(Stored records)
━━━━━━━━━━

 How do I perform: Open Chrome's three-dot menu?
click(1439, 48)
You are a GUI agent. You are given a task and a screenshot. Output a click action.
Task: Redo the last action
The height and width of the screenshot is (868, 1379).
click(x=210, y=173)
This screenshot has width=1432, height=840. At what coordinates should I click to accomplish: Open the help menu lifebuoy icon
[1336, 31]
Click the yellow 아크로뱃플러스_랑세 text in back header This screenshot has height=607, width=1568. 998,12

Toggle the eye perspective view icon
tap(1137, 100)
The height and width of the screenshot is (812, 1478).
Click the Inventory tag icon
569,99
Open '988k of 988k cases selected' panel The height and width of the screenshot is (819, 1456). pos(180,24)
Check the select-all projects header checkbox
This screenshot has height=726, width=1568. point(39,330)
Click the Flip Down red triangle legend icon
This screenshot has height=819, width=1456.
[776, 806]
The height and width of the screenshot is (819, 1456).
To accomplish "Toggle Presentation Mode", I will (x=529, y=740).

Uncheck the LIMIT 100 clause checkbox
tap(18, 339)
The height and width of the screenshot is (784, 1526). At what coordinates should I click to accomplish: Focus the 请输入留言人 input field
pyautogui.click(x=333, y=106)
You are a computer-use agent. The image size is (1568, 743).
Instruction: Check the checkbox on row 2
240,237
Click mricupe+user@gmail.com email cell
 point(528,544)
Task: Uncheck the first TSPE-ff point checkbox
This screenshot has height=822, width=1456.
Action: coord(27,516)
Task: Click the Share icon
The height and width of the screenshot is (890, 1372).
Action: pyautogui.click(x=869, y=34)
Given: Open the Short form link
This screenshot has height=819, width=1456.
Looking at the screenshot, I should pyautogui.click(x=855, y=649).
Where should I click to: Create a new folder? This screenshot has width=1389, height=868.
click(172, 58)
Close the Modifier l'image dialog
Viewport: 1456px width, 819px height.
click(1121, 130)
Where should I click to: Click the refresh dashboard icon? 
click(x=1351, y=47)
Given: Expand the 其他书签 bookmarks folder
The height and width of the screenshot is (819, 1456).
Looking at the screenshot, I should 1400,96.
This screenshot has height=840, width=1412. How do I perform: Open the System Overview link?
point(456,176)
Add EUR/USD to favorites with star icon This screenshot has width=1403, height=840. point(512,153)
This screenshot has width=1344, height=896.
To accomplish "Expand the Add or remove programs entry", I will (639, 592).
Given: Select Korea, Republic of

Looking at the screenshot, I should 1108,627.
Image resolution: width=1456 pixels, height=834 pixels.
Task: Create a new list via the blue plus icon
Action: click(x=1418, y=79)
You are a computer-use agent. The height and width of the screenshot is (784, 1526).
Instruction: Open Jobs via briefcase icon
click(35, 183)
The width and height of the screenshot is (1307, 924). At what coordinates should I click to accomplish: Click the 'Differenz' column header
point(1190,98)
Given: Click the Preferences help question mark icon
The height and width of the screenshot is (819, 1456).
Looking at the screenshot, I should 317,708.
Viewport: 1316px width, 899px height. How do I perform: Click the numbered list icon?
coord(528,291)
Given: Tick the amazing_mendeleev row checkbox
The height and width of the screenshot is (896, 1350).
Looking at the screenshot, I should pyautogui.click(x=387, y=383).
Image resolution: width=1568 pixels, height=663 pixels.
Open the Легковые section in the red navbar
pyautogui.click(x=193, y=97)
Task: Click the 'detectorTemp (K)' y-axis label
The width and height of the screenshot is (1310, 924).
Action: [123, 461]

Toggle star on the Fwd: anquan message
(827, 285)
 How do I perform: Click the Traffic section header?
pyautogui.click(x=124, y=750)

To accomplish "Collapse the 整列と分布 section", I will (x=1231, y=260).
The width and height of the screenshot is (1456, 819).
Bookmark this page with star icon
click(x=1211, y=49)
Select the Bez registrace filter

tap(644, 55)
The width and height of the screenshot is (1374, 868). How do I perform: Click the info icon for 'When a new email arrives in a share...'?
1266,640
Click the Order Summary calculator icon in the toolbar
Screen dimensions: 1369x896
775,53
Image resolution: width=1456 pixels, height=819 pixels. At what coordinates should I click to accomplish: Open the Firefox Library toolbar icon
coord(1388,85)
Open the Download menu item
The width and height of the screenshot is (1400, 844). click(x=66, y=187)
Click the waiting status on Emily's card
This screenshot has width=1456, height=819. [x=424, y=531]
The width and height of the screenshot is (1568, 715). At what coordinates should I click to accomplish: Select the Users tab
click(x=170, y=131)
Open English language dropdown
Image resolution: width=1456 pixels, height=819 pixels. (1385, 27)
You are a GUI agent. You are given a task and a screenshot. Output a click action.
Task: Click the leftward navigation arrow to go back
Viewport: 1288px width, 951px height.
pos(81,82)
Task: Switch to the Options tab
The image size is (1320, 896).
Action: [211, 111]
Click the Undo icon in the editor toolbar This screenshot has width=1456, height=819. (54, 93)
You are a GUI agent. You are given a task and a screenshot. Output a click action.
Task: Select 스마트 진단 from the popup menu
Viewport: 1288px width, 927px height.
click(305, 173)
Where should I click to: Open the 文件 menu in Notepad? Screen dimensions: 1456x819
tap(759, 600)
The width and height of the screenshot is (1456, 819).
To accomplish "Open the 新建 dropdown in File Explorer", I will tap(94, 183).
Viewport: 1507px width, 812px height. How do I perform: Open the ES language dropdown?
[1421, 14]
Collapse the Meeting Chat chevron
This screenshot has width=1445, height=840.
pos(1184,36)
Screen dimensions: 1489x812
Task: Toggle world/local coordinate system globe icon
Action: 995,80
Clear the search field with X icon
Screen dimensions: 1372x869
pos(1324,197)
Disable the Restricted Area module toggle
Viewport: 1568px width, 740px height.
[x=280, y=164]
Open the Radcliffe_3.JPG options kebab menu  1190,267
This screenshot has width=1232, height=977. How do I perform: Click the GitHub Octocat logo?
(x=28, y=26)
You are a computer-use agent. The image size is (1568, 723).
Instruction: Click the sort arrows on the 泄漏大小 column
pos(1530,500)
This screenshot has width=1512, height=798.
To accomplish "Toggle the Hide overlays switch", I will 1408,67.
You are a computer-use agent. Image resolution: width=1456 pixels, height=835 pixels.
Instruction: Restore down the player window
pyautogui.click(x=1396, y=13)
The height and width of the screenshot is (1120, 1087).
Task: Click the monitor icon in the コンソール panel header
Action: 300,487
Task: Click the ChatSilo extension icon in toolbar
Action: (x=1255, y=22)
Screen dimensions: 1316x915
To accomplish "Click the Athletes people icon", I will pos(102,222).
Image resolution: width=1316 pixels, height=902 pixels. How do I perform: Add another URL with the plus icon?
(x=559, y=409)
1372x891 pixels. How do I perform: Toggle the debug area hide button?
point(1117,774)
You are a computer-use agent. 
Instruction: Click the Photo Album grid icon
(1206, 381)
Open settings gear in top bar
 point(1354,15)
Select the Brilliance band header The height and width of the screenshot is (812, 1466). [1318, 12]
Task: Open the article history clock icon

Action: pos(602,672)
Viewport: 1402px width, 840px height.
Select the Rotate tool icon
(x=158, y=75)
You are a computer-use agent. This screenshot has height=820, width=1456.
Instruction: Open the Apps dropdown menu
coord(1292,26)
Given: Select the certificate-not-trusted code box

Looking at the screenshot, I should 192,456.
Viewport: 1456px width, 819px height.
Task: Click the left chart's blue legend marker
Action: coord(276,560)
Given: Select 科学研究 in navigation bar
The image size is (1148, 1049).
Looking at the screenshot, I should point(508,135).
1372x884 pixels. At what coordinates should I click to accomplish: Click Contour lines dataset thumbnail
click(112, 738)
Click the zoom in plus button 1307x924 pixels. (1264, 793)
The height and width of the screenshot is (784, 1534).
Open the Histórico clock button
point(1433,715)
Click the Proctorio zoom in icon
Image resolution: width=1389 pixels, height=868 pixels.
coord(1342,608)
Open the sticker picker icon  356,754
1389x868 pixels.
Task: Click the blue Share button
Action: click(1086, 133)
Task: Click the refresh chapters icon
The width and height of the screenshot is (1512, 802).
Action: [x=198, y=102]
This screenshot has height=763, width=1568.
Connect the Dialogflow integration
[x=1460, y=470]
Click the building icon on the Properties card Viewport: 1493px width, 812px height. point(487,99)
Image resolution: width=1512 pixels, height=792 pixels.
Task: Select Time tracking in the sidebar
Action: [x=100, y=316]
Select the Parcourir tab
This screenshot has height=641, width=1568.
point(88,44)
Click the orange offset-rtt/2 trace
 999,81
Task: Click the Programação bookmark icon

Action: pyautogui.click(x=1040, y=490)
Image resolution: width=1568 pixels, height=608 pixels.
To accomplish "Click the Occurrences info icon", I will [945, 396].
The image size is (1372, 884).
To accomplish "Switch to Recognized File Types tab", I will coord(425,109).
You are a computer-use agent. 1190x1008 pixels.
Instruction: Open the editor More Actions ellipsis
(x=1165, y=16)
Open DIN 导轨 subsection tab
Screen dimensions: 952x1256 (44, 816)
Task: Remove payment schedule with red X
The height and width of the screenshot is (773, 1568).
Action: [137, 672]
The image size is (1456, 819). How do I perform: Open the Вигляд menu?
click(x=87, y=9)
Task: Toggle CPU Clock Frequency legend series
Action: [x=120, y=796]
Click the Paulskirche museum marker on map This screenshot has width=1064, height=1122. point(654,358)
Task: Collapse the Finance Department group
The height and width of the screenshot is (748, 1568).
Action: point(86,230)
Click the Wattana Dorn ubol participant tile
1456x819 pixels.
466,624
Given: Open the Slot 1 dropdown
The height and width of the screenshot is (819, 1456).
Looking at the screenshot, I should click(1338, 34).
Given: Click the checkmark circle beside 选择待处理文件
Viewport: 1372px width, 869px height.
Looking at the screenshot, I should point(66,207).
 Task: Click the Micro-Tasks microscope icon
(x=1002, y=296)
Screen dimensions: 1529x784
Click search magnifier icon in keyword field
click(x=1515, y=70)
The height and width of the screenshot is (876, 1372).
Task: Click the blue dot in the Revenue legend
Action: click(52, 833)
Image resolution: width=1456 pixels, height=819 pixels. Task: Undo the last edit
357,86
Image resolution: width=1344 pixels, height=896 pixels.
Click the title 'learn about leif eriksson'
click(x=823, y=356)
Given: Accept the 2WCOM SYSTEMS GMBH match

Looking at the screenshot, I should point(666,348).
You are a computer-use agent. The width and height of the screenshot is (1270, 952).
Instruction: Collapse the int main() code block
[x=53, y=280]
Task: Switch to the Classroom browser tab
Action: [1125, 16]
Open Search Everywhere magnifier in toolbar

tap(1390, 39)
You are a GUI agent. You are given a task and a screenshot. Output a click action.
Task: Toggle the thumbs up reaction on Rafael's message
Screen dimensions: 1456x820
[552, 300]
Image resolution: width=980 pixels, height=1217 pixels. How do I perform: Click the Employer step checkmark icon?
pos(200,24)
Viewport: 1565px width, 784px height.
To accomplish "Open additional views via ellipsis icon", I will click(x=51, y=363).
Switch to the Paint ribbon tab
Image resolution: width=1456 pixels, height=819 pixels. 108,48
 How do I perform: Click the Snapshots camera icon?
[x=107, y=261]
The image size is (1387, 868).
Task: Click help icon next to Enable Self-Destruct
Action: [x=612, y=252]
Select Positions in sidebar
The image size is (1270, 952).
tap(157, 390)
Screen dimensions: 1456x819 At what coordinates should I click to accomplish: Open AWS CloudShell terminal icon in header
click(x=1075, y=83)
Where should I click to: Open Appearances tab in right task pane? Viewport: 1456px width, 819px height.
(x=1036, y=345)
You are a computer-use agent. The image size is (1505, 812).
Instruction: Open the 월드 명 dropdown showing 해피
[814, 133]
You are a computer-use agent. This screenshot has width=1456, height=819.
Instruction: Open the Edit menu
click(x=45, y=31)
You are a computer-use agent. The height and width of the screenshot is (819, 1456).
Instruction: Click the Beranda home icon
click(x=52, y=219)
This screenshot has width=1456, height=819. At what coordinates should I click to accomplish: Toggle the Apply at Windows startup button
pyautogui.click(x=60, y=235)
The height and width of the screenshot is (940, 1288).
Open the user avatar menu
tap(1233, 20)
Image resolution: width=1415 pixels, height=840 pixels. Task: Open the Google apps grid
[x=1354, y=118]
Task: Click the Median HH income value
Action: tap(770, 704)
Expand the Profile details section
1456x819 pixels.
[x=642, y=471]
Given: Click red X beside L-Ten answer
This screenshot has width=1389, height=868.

━━━━━━━━━━

TO DO
Give the exact lines, and only those, from the line containing "Task: Remove payment schedule with red X" through the line containing "Task: Toggle the" in the entries above.

RESPONSE TO THIS EXERCISE
Task: Remove payment schedule with red X
The height and width of the screenshot is (773, 1568).
Action: [137, 672]
The image size is (1456, 819). How do I perform: Open the Вигляд menu?
click(x=87, y=9)
Task: Toggle CPU Clock Frequency legend series
Action: [x=120, y=796]
Click the Paulskirche museum marker on map This screenshot has width=1064, height=1122. point(654,358)
Task: Collapse the Finance Department group
The height and width of the screenshot is (748, 1568).
Action: point(86,230)
Click the Wattana Dorn ubol participant tile
1456x819 pixels.
466,624
Given: Open the Slot 1 dropdown
The height and width of the screenshot is (819, 1456).
Looking at the screenshot, I should click(1338, 34).
Given: Click the checkmark circle beside 选择待处理文件
Viewport: 1372px width, 869px height.
Looking at the screenshot, I should point(66,207).
 Task: Click the Micro-Tasks microscope icon
(x=1002, y=296)
Screen dimensions: 1529x784
Click search magnifier icon in keyword field
click(x=1515, y=70)
The height and width of the screenshot is (876, 1372).
Task: Click the blue dot in the Revenue legend
Action: click(52, 833)
Image resolution: width=1456 pixels, height=819 pixels. Task: Undo the last edit
357,86
Image resolution: width=1344 pixels, height=896 pixels.
Click the title 'learn about leif eriksson'
click(x=823, y=356)
Given: Accept the 2WCOM SYSTEMS GMBH match

Looking at the screenshot, I should point(666,348).
You are a computer-use agent. The width and height of the screenshot is (1270, 952).
Instruction: Collapse the int main() code block
[x=53, y=280]
Task: Switch to the Classroom browser tab
Action: [1125, 16]
Open Search Everywhere magnifier in toolbar

tap(1390, 39)
You are a GUI agent. You are given a task and a screenshot. Output a click action.
Task: Toggle the thumbs up reaction on Rafael's message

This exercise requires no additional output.